Это в теории. А на практике тебе кажется, что ты поднимаешь три драба. Ни одна симпатическая связь не совершенна. Чем меньше похожи объекты, тем больше энергии теряется. Представьте себе дырявый желоб, ведущий к водяному колесу. У хорошей симпатической связи очень мало утечек и почти вся энергия идет в дело. В плохой связи дырок полно; очень малая часть прикладываемого усилия идет, собственно, на то, что ты хочешь сделать.
Например, я пытался связать кусочек мела и стеклянную бутылку с водой. Между ними было очень мало похожего, поэтому, хотя бутылка с водой весила не больше килограмма, когда я попытался поднять мелок, то почувствовал все тридцать. А лучшую связь показала ветка дерева, которую я сломал пополам.
После того как я освоил это несложное симпатическое действие, Бен научил меня другим. Десяток десятков симпатических заклинаний, сотня маленьких трюков для управления течением энергии. Каждое из них было новым словом в обширном словаре языка, на котором я учился говорить. Довольно часто это оказывалось скучным, и я не стану здесь рассказывать и половины.
Бен продолжал понемногу знакомить меня с другими областями знаний: историей, арифметикой и химией. Но я вытягивал из него все, чему он мог меня научить в симпатии. Он выдавал свои секреты по капле, заставляя доказывать, что я освоил одно, прежде чем давать мне другое. Но у меня, видимо, был к этому искусству дар, далеко превосходящий мою естественную склонность к поглощению знаний, так что слишком долго ждать никогда не приходилось.

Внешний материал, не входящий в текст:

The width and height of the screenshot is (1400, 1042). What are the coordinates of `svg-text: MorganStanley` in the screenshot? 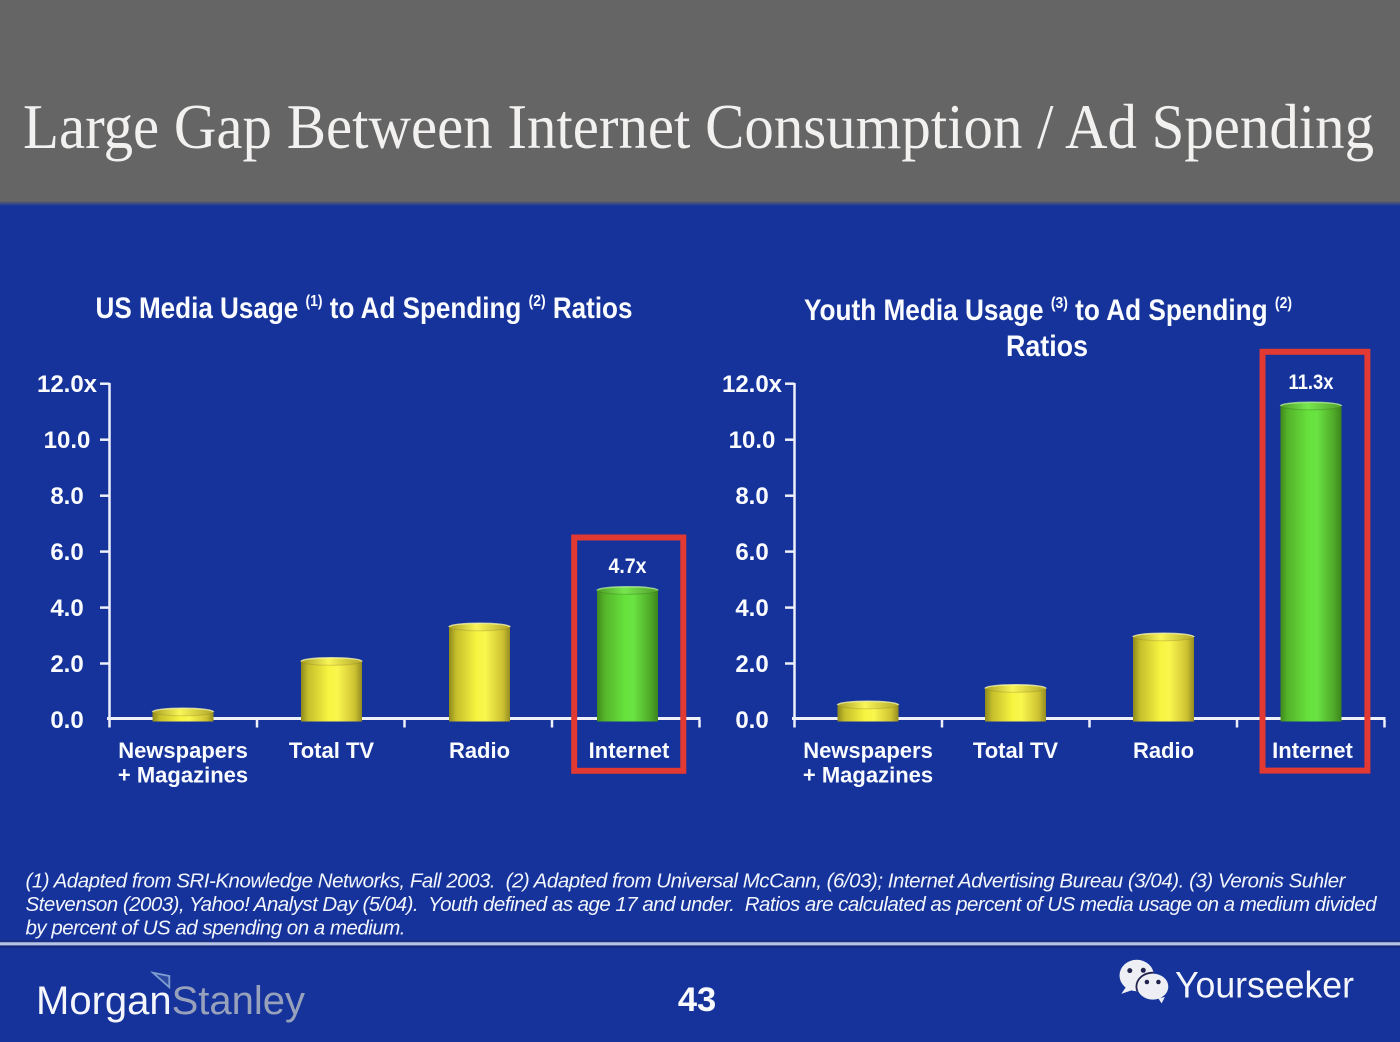 It's located at (170, 1001).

Я вовсе не хочу сказать, что путь мой всегда был гладок. То же самое любопытство, которое делало меня столь ретивым учеником, с завидной регулярностью приводило меня к всевозможным неприятностям.

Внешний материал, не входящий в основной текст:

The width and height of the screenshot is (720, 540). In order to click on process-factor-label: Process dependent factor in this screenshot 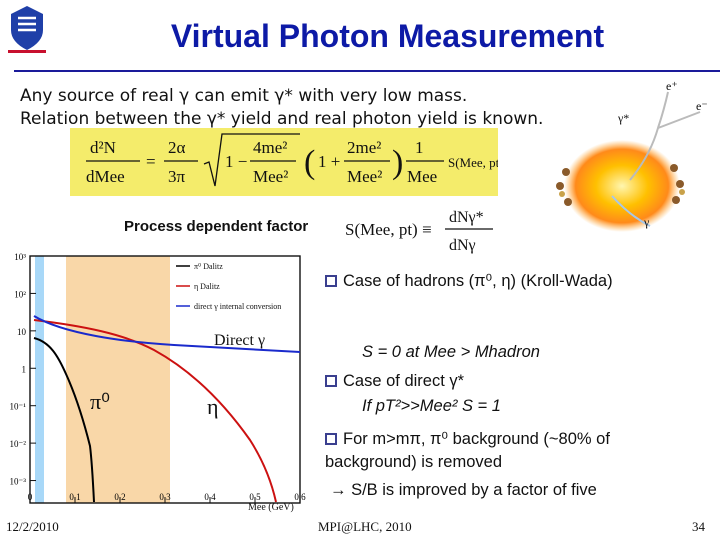, I will do `click(216, 226)`.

Однажды вечером, когда я разводил огонь для кухонного костра, мать застала меня за пением песенки, услышанной мною за день до того. Не зная, что позади меня стоит мать, я постукивал одним поленом о другое и рассеянно напевал:
Леди Лэклесс в черное одета, Семь диковин прячет платье это. Есть не для ношения кольцо, Не для брани острое словцо. У супруга леди, верь — не верь, Свечка есть, при ней без ручки дверь. В ларчике без крышки и замка Лэклесс держит камни муженька. А еще у леди есть секрет, Видит сны она, да сна ей нет. На дороге, что не для хожденья, Лэклесс ждет загадки разрешенья.Эту песенку распевала маленькая девочка за игрой в «прыг-скок». Я прослушал ее только два раза, но она застряла у меня в голове — детские песенки легко запоминаются.

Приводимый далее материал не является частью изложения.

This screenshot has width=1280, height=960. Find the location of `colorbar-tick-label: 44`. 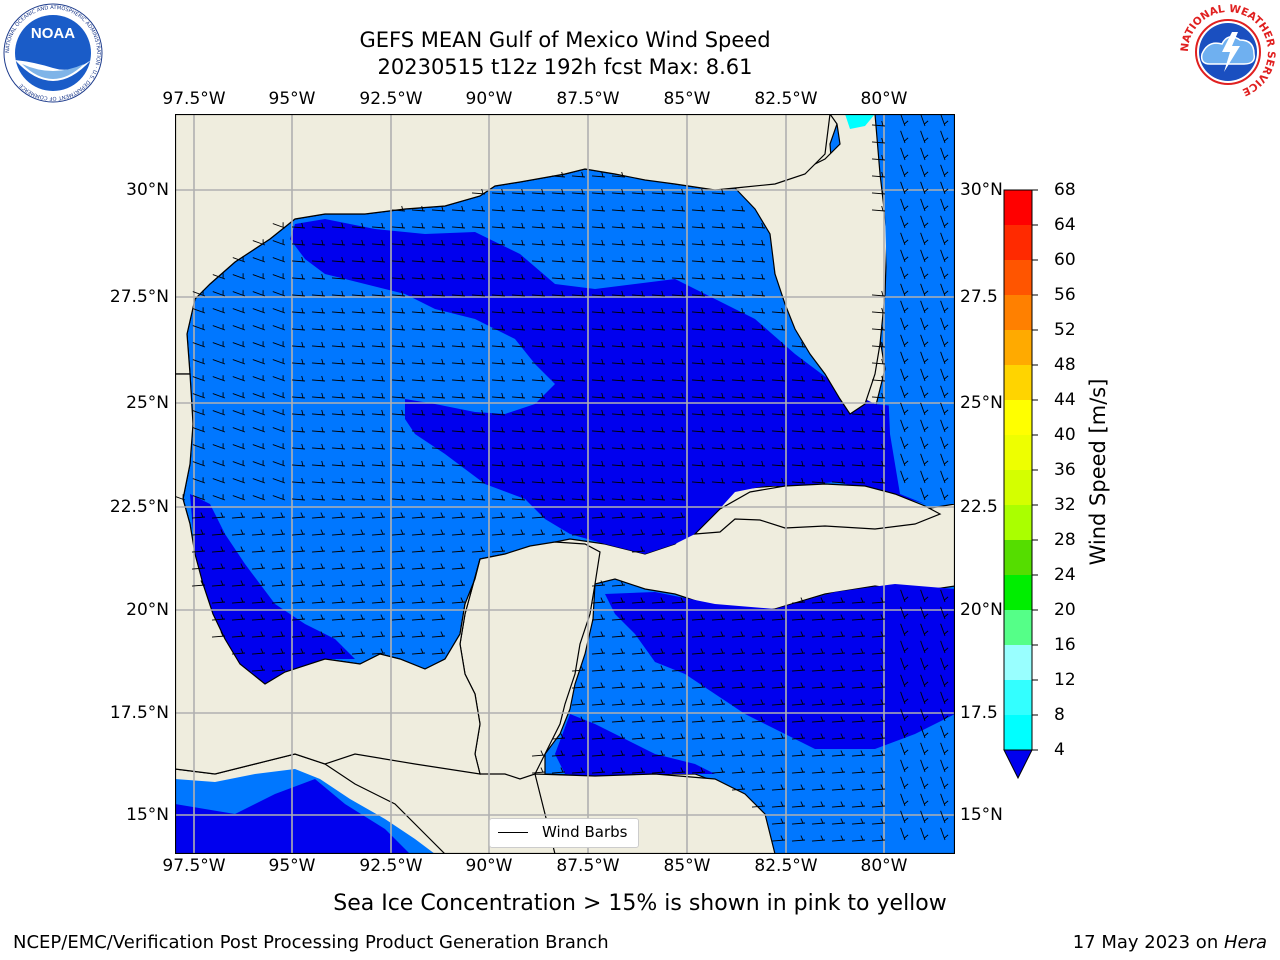

colorbar-tick-label: 44 is located at coordinates (1065, 400).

Мать услышала меня и подошла к огню.
— Что ты пел, мой милый? — Ее тон не был суровым, но я почувствовал, что она весьма недовольна.
— Да так, одну штуку, я услышал ее в Феллоу, — уклончиво ответил я.
Убегать с городскими детьми мне было строго-настрого запрещено.
«Недоверие быстро превращается в неприязнь, — говорил мой отец новым членам труппы, — так что в городе не разделяйтесь и ведите себя вежливо».